Thursday, April 29, 2010

Gulf Oil spill WORSE than Exxon-Valdez? The real cost of OIL?



This Satellite image, taken on April 26, 2010 by the European Space Agency, shows the oil spill as it is spreading out across the gulf and heading toward the New Orleans shore. Conservative calculations show that in the first week of this spill at least 6 million gallons have entered the Gulf. That's a spill rate of at least 850,000 gallons (20,000 barrels) per day, 20 times larger than the official Coast Guard estimate of 42,000 gallons per day. The Exxon Valdez tanker spill totaled 11 million gallons. "We could exceed that in just a few days, if we haven't already", says John Amos, the president and founder of the nonprofit firm SkyWatch, which specializes in gathering and analyzing satellite and aerial data to promote environmental conservation. Amos
previously worked as a consulting geologist, "using satellite imagery as a global geologic tool," in his words, to locate natural resources for
major oil and mining corporations. Now he assists advocacy organizations, government agencies, and academic researchers with data collection and analysis.

Based on a map released from a flyover on Wednesday and compared to "the last good satellite image that we got, from the afternoon of April 27," Amos believes that the slick covers about 4,400 square miles. Official estimates to date have put the slick at about 2,200 square miles.

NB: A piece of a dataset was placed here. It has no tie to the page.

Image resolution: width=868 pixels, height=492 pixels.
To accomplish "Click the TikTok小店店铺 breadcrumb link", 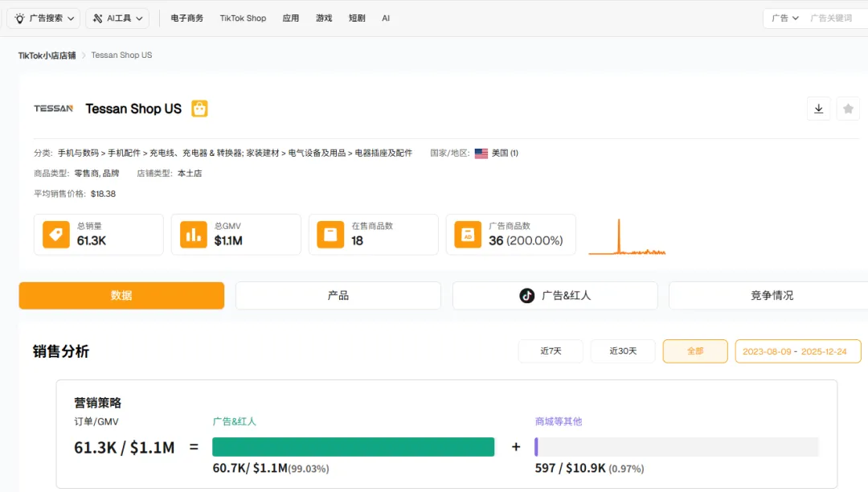I will click(47, 55).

The Deepwater Horizon drilling platform, about 130 miles southeast of New Orleans, exploded and caught fire on April 20 and sank a week ago today. There were 126 people on board; 11 are missing and likely dead. Louisiana Gov. Bobby Jindal declared a state of emergency today because of the spreading oil slick -- which is expected to reach the state's coast late tonight -- and Homeland Security Secretary Janet Napolitano called it a spill of "national significance."

The spill was bigger than imagined - five times more than first estimated - and closer. Fingers of oily sheen were reaching the Mississippi River delta, lapping the Louisiana shoreline in long, thin lines.

"It is of grave concern," David Kennedy of the National Oceanic and Atmospheric Administration, told The Associated Press. "I am frightened. This is a very, very big thing. And the efforts that are going to be required to do anything about it, especially if it continues on, are just mind-boggling."

The oil slick could become the nation's worst environmental disaster in decades, threatening hundreds of species of fish, birds and other wildlife along the Gulf Coast, one of the world's richest seafood grounds, teeming with shrimp, oysters and other marine life. Oil was thickening in waters south and east of the Mississippi delta about five miles offshore.

Louisiana Gov. Bobby Jindal declared a state of emergency Thursday so officials could begin preparing for the oil's impact. He said at least 10 wildlife management areas and refuges in his state and neighboring Mississippi are in the oil plume's path.